Cyclops rose and made his excuses but I caught his hand.

  "Stay," I said. "Please."

  He frowned. "Why? Matt's on his way down, ain't he, Bristow?"

  "Fossett is fetching him, sir. Is everything all right, Miss Steele? Shall I ask his lordship to return another day?"

  Bristow and Cyclops waited for my decision, but I never got the chance to make it. Matt strolled into the library, leading Lord Coyle.

  Bristow bowed out and Cyclops followed, closing the door behind him. I considered leaving too, but that wouldn't solve anything if Lord Coyle had come for his repayment.

  His lordship eased himself into one of the deep armchairs with a groan. The leather creaked beneath his weight as he settled. He pulled out a handkerchief from his jacket pocket and dabbed at his flushed, sweating forehead. He looked as if he'd walked here, yet I could see his carriage through the library window, waiting at the curb.

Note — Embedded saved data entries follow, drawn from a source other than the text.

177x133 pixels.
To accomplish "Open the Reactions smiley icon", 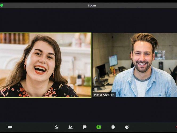I will point(127,127).
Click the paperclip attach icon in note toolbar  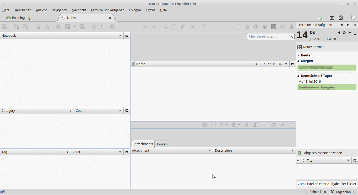pos(247,125)
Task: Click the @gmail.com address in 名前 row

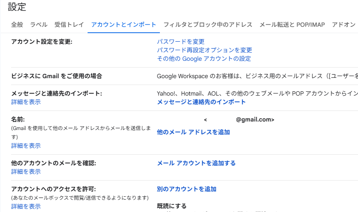Action: 255,120
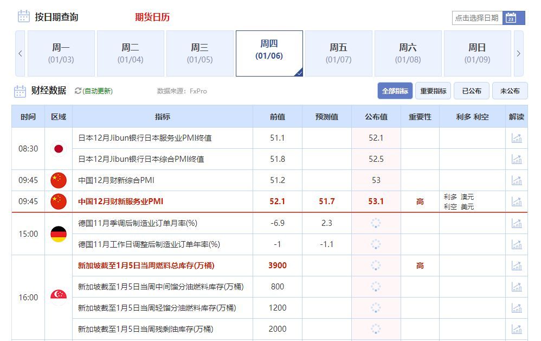
Task: Click the China flag on 财新综合PMI row
Action: [x=58, y=180]
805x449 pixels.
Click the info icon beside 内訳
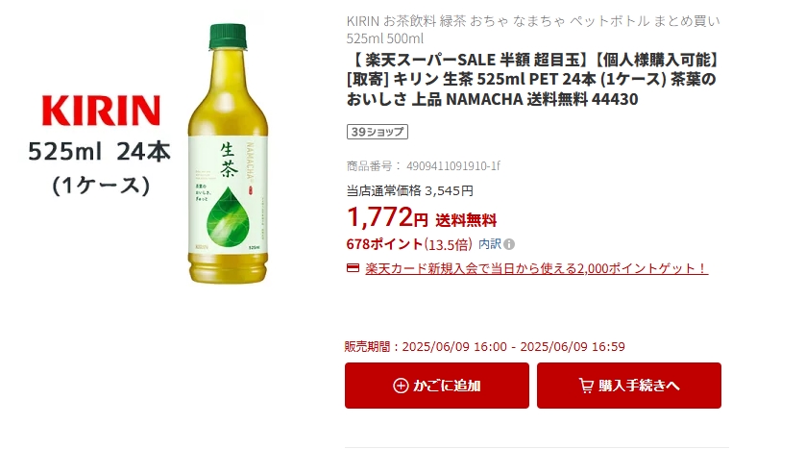pos(509,244)
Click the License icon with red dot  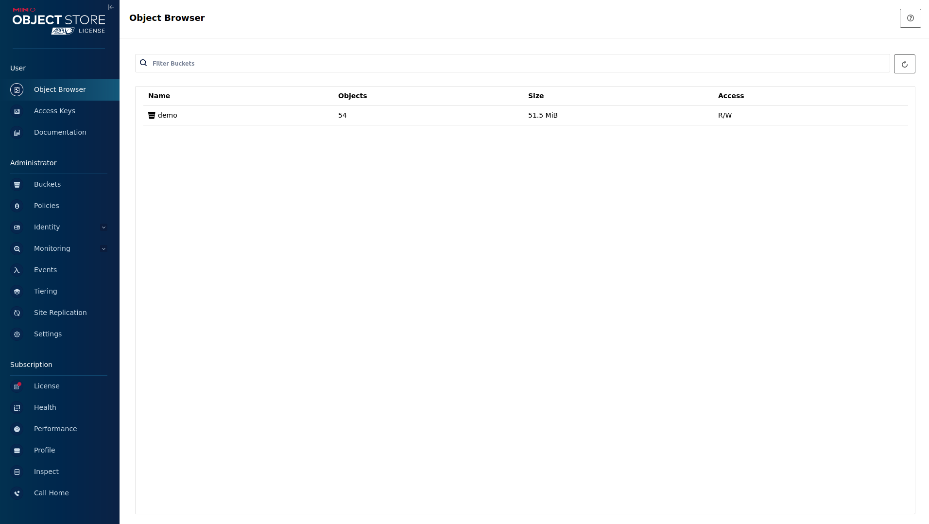pyautogui.click(x=17, y=386)
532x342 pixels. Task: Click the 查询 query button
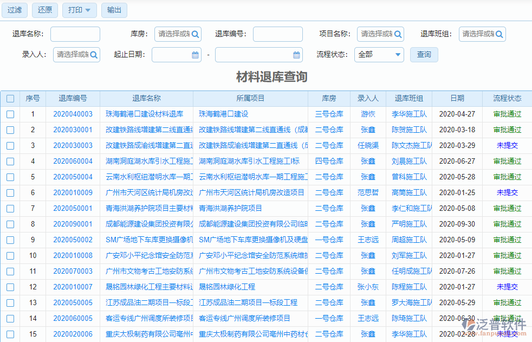424,55
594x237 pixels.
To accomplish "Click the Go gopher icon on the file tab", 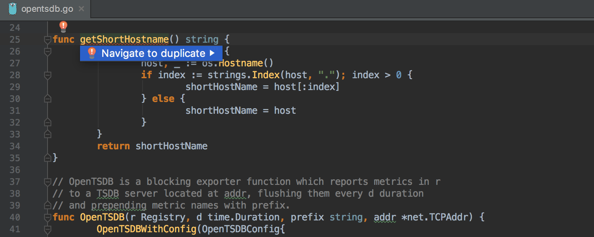I will pos(13,9).
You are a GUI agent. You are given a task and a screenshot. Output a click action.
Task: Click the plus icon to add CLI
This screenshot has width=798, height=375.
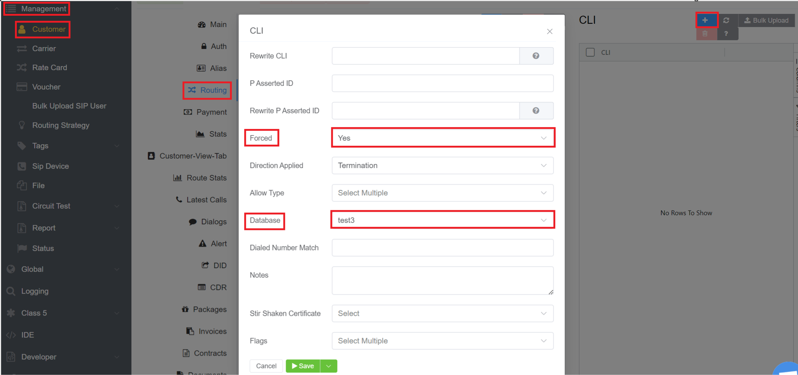click(x=705, y=20)
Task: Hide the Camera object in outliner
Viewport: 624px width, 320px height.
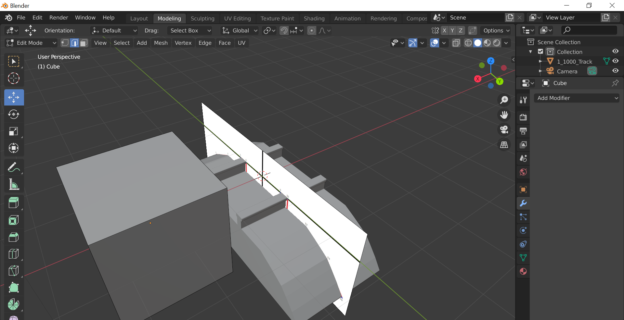Action: tap(615, 71)
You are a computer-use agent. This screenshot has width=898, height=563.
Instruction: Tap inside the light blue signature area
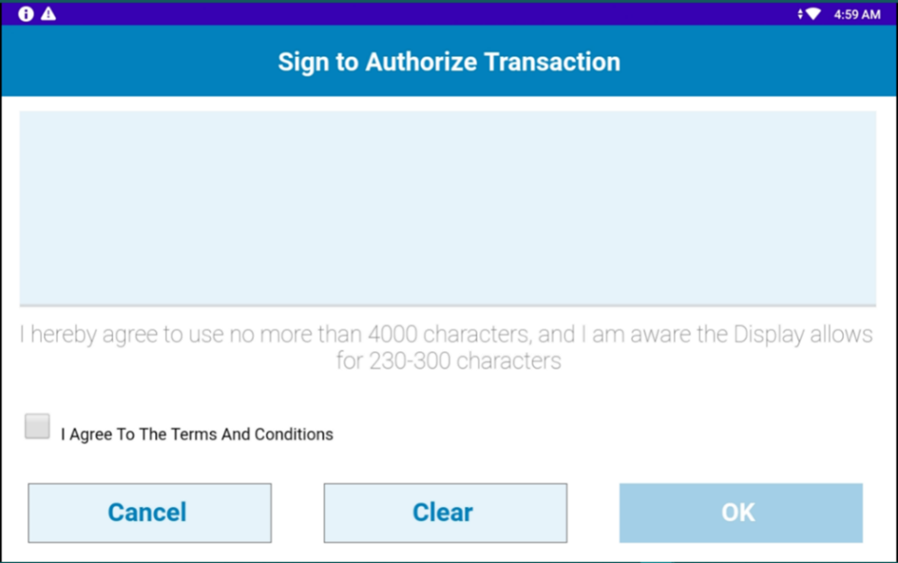pyautogui.click(x=448, y=208)

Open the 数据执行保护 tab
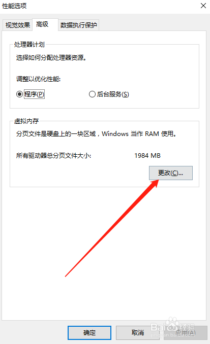coord(78,25)
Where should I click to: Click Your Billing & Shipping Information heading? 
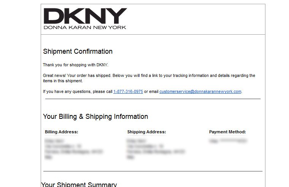(95, 117)
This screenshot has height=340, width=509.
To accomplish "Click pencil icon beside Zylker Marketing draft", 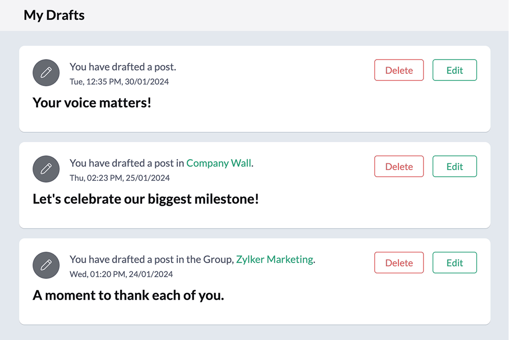I will (x=46, y=265).
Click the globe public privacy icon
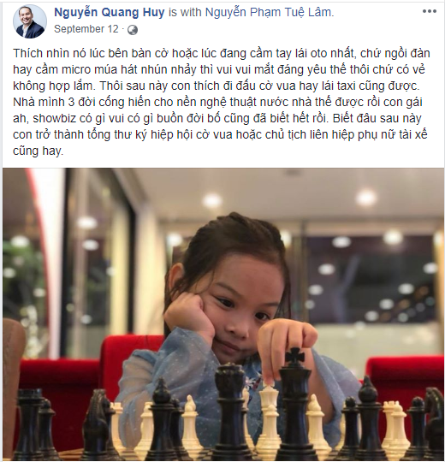 coord(133,30)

  "You seem troubled, Coyle," Matt said.

  His lordship continued to dab at his face with his folded handkerchief. "I am greatly troubled, Glass. Indeed, I'm angry."

  My own face suddenly felt very hot yet the rest of me went cold. "What about?" I asked, my voice small.

  "The police arrested Hendry."

  Oh. That was all. Thank goodness I had avoided the confrontation. For now.

  "He's going to be executed," Coyle went on. "And you two had a hand in the investigation and his arrest, I believe."

  "Did Whittaker tell you that?" Matt asked.

  Coyle's gaze locked with Matt's. "I asked you to be gentle with Hendry. You assured me you would treat him carefully."

  "That was before we learned he was a murderer."

  Coyle thumped the chair arm. "Bloody hell, Glass! Do you know what you've done?"

  "Helped get a dangerous man off the street?"

  "He was the last of his kind. He and his cousin, Emmett Cocker, were the only paper magicians left in the world."

  "That you know of."

  "The line dies with Hendry. Paper magic will become extinct. Doesn't that sadden you?"

  Matt merely glared at him.

  Lord Coyle appealed to me. "You understand, don't you, Miss Steele? We're about to lose a precious resource."

  "It is hardly our fault," I shot back. "Blame Mr. Hendry for killing his cousin. As to the line dying with him, I can say with some confidence that it would have done so anyway. You know his proclivities. He wouldn't have fathered children."